Una epidemia recorre el fútbol francés: el dopaje. En cuestión de pocos días cinco jugadores de Primera división -David Garcion, Cyrille Pouget, Dominique Arribagé, Antoine Sibierski y Vincent Guérin- han dado positivo en controles antidopaje y en el organismo de los cinco atletas se ha detectado la misma substancia anabolizante, la nandrolona.

"Es incomprensible lo que sucede", ha dicho Michel Denisot, presidente del Paris-Saint-Germain, club en el que juega Guérin, "porque Vincent lleva más de seis temporadas con nosotros y nunca ha tenido el menor problema. Me consta que es una persona honesta. Si él ha dado positivo, toda la plantilla debería estar en la misma situación. He ordenado que todos los jugadores sean objeto de un control oficial hoy mismo [por ayer] y me consta que Guy Roux, el entrenador de Sibiarski y el Auxerre, hará lo mismo".

Sin embargo, un asesor del ministerio de Juventud y Deporte ha precisado que el control masivo de los jugadores del PSG "estaba previsto" dentro de su política de intensificar los análisis en todo el deporte francés. "Por azar", dice el asesor, "ha querido que la fecha de nuestro control haya coincidido con la petición del club parisino". Normalmente, en esos controles por sorpresa en los entrenamientos son seis los futbolistas analizados. Ayer, el PSG consiguió que fueran 10.

Lo cierto es que que los análisis practicados ahora por los laboratorios franceses son 10 veces mejores que los existentes hace un ano, utilizando un procedimiento de espectrometría de masa que ha dado esa eficacia superior a unos controles que, además, han pasado a ser mucho más inesperados de lo que eran la temporada pasada, cuando se sucedían con regularidad. "Me consta que, en los próximos días, se darán a conocer los nombres de como mínimo 15 futbolistas más culpables de haber tomado la misma substancia", ha explicado Denisot. "El médico del club teme que algunas de las bebidas o barritas energéticas que toman los jugadores contengan el dichoso anabolizante". La nandrolona, sin embargo, sólo se puede aplicar en inyección.

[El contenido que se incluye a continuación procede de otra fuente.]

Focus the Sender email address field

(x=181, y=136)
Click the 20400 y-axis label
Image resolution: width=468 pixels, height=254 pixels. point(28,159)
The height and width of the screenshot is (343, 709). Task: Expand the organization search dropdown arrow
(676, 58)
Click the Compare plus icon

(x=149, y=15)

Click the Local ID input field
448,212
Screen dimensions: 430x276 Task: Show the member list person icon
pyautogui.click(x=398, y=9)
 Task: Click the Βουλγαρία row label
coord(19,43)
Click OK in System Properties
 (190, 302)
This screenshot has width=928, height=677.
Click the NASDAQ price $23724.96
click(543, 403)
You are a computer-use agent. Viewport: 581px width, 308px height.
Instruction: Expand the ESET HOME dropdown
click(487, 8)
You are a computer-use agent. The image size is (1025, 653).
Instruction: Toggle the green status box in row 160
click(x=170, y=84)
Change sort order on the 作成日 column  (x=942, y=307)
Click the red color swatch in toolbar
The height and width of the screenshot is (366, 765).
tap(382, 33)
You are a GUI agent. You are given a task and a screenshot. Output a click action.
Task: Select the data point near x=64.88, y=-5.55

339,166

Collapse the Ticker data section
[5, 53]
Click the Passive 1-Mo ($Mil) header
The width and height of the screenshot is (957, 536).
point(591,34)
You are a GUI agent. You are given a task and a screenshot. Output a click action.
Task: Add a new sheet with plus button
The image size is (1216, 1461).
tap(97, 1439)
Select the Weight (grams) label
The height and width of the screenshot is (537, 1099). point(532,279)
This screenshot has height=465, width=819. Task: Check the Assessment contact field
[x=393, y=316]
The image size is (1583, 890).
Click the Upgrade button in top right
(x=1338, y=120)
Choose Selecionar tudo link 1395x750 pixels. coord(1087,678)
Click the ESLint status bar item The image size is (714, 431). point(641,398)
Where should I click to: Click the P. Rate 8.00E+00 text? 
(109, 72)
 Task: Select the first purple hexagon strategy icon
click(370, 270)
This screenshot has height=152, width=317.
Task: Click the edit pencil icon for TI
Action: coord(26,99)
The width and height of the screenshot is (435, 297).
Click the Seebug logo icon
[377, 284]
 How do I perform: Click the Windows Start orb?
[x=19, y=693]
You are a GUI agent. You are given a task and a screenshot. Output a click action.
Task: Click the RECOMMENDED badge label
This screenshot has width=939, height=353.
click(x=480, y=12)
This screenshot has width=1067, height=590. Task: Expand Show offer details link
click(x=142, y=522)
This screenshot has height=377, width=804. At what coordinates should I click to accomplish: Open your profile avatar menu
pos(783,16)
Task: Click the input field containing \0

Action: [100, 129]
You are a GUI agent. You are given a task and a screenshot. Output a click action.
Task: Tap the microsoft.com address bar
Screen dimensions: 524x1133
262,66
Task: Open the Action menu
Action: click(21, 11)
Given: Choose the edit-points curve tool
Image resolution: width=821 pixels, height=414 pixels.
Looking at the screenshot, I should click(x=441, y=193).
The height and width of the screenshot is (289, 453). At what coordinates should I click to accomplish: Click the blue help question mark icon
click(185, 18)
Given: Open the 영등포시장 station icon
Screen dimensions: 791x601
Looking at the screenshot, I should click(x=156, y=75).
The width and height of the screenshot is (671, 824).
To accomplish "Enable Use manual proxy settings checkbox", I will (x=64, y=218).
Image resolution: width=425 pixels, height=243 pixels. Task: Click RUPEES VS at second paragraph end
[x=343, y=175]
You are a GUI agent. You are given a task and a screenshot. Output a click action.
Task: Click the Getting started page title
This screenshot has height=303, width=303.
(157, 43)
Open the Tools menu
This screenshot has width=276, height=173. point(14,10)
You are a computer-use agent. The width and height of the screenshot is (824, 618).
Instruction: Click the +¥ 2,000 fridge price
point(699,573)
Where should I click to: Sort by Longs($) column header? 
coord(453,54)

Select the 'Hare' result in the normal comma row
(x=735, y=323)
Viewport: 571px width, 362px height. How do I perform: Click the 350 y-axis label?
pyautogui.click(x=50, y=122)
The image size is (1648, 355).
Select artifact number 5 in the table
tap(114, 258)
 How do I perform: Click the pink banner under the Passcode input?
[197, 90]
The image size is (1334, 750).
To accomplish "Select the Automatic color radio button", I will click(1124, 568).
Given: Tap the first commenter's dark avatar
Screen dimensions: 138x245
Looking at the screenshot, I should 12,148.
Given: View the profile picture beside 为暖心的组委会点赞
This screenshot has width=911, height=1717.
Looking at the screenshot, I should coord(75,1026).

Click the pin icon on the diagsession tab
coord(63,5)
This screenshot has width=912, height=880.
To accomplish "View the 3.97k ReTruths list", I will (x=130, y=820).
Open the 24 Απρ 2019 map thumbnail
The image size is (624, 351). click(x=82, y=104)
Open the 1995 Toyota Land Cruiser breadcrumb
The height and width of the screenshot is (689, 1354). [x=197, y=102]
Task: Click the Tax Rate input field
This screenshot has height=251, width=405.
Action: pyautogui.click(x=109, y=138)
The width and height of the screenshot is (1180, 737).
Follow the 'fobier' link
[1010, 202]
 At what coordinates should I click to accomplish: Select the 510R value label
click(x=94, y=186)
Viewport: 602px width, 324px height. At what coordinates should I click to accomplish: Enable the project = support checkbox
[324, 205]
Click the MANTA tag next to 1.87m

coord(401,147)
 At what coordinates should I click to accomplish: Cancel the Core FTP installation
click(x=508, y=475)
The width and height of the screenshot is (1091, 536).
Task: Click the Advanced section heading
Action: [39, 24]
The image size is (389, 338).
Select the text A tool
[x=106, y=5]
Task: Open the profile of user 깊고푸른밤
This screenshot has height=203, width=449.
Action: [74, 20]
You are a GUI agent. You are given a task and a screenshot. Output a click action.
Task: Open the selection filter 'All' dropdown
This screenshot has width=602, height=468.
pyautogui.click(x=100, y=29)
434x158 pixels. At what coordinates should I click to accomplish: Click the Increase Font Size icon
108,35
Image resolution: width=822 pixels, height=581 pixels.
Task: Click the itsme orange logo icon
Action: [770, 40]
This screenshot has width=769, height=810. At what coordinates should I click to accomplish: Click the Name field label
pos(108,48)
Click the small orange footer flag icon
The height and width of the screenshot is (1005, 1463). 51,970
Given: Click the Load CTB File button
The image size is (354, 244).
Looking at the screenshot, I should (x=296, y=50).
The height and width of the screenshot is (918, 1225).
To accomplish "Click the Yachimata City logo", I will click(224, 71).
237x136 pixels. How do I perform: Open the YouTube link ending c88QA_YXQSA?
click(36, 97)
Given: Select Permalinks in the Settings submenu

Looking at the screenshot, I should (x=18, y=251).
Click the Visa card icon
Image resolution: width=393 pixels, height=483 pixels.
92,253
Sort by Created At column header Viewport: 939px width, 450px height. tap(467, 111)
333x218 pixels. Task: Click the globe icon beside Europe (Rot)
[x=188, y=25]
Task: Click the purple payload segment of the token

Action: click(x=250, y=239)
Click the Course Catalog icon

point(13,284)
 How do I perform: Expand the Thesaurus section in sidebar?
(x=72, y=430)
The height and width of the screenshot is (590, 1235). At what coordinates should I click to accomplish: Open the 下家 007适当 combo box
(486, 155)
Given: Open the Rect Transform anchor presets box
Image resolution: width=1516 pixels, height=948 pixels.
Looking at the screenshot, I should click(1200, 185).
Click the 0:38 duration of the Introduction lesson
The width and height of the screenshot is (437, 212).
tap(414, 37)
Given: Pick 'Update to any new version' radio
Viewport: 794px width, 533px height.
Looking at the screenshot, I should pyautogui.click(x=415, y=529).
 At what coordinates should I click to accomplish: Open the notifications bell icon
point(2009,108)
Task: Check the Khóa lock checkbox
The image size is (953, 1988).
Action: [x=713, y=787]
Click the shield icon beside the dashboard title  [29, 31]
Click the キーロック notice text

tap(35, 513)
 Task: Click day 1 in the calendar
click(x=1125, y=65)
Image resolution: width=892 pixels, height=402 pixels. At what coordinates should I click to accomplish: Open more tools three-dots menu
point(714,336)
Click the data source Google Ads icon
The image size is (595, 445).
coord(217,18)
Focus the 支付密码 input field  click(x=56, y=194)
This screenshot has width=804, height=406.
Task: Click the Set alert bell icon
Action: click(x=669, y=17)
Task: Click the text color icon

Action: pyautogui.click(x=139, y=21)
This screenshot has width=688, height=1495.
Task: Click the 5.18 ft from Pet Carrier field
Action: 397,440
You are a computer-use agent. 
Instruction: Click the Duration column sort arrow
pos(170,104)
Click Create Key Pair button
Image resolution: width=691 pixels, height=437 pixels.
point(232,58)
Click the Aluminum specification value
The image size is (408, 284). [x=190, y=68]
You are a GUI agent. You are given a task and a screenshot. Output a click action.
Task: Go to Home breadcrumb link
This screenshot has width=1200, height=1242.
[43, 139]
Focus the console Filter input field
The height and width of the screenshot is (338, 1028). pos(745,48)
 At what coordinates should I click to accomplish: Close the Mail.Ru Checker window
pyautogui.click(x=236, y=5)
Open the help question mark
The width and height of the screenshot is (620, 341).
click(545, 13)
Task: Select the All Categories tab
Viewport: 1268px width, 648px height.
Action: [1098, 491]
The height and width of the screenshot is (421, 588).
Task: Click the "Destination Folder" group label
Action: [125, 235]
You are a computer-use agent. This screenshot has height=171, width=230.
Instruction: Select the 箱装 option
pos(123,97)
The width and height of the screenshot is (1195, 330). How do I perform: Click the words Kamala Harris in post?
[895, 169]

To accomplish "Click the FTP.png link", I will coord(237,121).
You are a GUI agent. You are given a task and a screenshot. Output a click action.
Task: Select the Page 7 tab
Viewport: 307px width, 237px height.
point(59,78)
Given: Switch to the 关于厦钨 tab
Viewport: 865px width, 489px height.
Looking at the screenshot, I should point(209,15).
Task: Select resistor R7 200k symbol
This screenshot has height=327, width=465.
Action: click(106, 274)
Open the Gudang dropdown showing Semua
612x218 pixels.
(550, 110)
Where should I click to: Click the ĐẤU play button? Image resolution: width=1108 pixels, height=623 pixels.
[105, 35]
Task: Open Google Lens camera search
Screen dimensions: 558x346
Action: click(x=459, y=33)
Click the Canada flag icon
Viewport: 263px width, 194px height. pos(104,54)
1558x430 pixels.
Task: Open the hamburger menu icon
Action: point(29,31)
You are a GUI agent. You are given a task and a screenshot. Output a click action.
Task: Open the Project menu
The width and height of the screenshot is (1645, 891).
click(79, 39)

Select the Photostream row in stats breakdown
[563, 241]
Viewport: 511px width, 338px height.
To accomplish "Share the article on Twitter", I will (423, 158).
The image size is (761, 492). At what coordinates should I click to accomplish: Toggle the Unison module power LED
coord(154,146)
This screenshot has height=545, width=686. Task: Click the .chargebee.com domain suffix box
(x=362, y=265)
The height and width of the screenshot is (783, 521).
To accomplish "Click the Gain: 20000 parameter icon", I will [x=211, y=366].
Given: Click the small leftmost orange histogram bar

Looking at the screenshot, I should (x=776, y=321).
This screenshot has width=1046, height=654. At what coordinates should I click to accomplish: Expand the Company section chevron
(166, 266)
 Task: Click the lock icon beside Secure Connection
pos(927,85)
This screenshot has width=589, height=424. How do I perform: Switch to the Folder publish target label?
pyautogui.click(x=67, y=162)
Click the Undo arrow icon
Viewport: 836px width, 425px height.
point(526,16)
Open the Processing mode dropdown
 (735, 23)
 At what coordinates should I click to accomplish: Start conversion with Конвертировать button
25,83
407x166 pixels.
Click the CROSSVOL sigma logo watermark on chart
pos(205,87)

La ministra de Juventud y Deporte, la comunista Marie-George Buffet, ha lamentado "que se hayan hecho público los nombres de los futbolistas antes de que se haya efectuado un contraanálisis porque de momento estas personas merecen ser consideradas totalmente inocentes" y ha recordado que su ministerio "ha duplicado los créditos dedicados a la lucha contra el dóping con el objetivo, no de perseguir a los deportistas sino a sus suministradores de substancias tóxicas".

Para Raymond Domenech, seleccionador del equipo francés olímpico, "hay que tratar al jugador que se dopa como a un drogado, es decir, como a un enfermo. Él no está en condiciones de desengancharse solo porque hay muchas circunstancias, de orden profesional, anímico o económico, que le atan a su camello".

El campeón olímpico de yudo, Djamel Bouras, sometido al mismo tipo de control, ha sido acusado también de consumir nandrolona. "Es como si se hundiese el mundo. Habría preferido una rotura de ligamentos a esto".